> [SOURCE RECORDS]:
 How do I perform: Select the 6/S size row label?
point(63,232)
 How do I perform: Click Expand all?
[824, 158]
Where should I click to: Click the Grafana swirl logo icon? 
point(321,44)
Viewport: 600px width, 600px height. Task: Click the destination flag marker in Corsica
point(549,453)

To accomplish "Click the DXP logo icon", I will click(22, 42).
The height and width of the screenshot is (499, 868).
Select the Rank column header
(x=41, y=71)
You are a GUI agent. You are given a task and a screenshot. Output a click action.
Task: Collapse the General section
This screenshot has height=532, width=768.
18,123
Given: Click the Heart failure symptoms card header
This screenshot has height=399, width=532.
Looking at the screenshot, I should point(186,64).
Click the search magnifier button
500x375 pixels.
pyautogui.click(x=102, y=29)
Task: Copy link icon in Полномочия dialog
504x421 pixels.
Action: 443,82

> [WHAT IS BEING ASKED]:
From the line containing "This screenshot has height=399, width=532." down to the final line of the data, write out every line exactly; both the first and last of these belong in your answer, and nothing else does.

> [TASK SOLUTION]:
This screenshot has height=399, width=532.
Looking at the screenshot, I should point(186,64).
Click the search magnifier button
500x375 pixels.
pyautogui.click(x=102, y=29)
Task: Copy link icon in Полномочия dialog
504x421 pixels.
Action: 443,82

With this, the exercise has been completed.